Mimados por pais que os julgam excepcionais, tornam-se criaturas incapazes de lidar com o fracasso ou com as próprias escolhas. Confundem o pensamento independente com grosseria e se mostram vergonhosamente impacientes para ouvir os outros, pois são adeptas do autocentrismo.

Empatia e gratidão são raros nesta geração que desconhece o valor dos gigantes sobre cujos ombros subiu a fim de ver mais longe.

Dói-me estar aqui, a escrever platitudes. Só o faço porque entre nós há muitos incapazes de fazer a simples conexão entre vitórias e preparação prévia, que exige sacrifício e desgaste.

Dói-me que este este estado de coisas seja um trabalho coletivo: começa na família que cria o monstrinho, prossegue com o círculo mais próximo que aplaude, estende-se pela mídia que (unicamente por causa da audiência) divulga e amplia, e se consolida nas patéticas tentativas de minimizar as críticas (ah, gente, era só uma brincadeira, né? Não vamos problematizar isso. Mais bom humor, por favor). Bem, comigo não funciona esta última técnica: enquanto imperatriz da minha mente e adjacências problematizo o que achar necessário. Tudo pode e deve ser discutido, de preferência com argumentos e não com clichês e frases repetitivas.

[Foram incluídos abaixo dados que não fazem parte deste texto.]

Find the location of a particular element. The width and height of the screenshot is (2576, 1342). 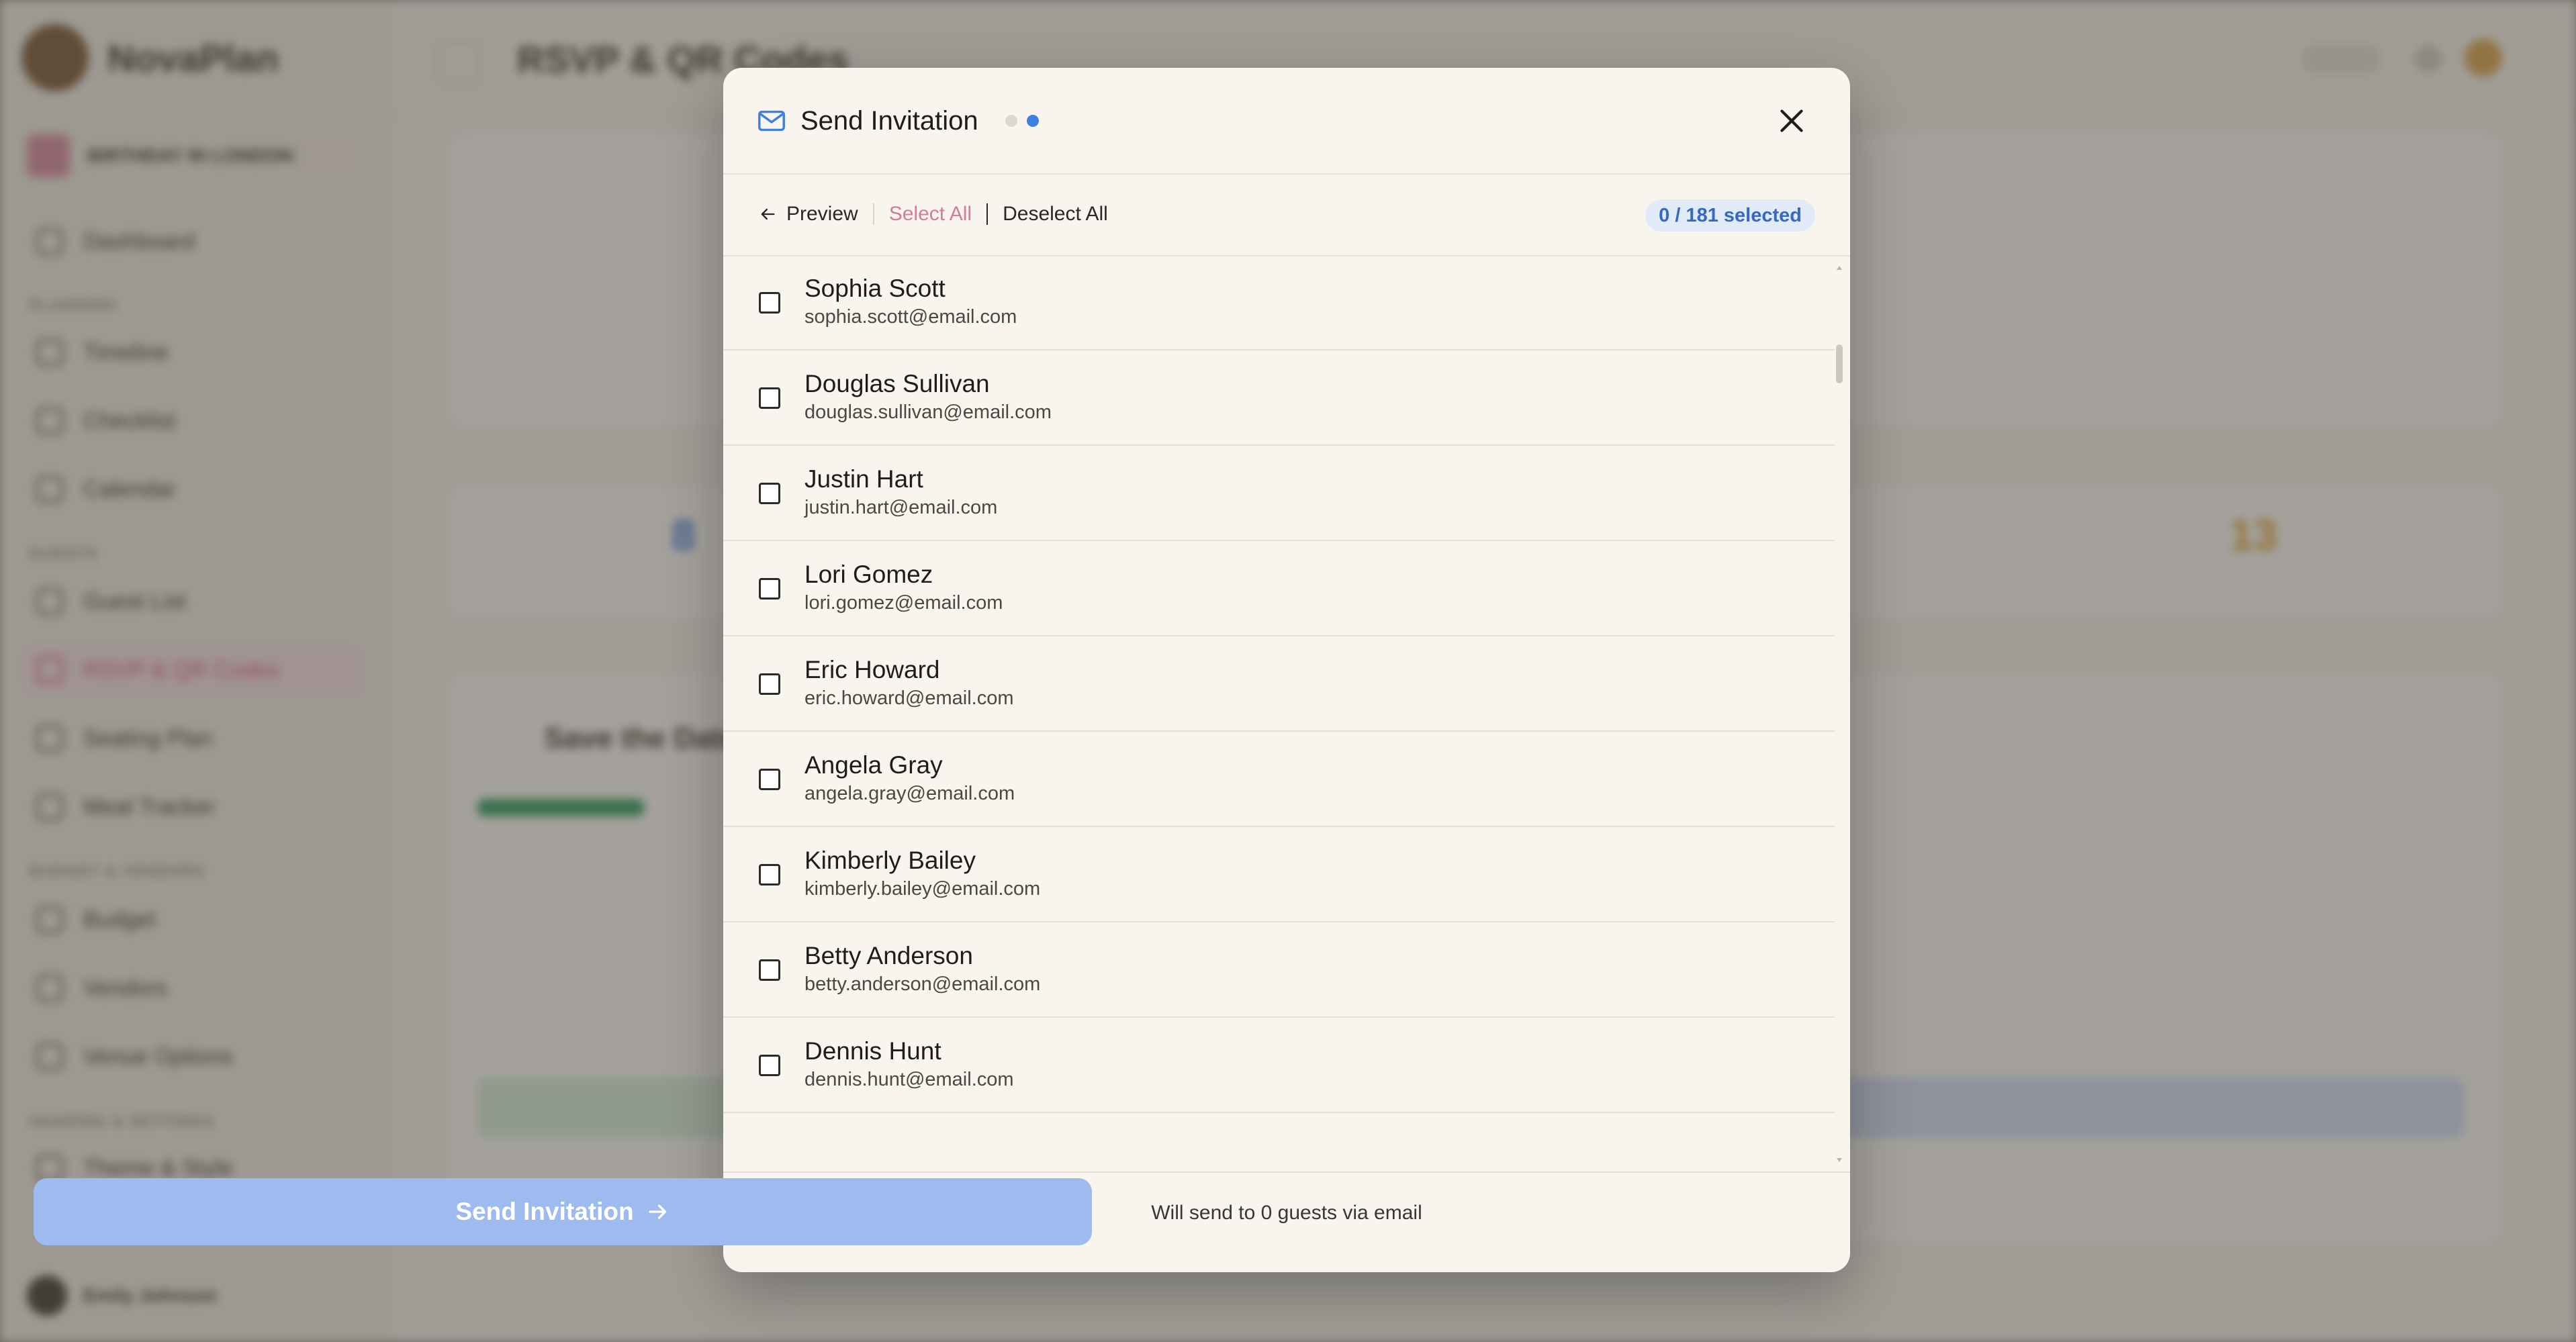

guest-name: Angela Gray is located at coordinates (874, 765).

Aos que enaltecem a demonstração cabal de má educação do estudante de Pernambuco, tomando-a por bem humorada e hiperbólica, meus sinceros pêsames. O convite inusitado só empolgou a claque que tem os mesmos ideais minúsculos do autor. Junto-me à voz do presidente da OAB-PE, que em um texto delicadíssimo aconselhou o recém-formado a não exercer o Direito.

Mesmo quanto à Publicidade, tenho cá minhas dúvidas. Passado o efeito inicial, começam a surgir as vozes dos que não compraram o peixe mal embalado no convite. E se é necessário que os amigos do estudante venham a público "explicar a mensagem" aos que a interpretaram de forma muito diferente da intenção do emissor, é sinal de que ela falhou fragorosamente. Confundir irreverência com rudeza é erro grave em publicidade.

Olhando todo o cenário - entre o espanto e o lamento - constato: estamos condenados a ser colônia até o dia em que descobrirmos que a elegância é valor precioso e que não existe almoço grátis.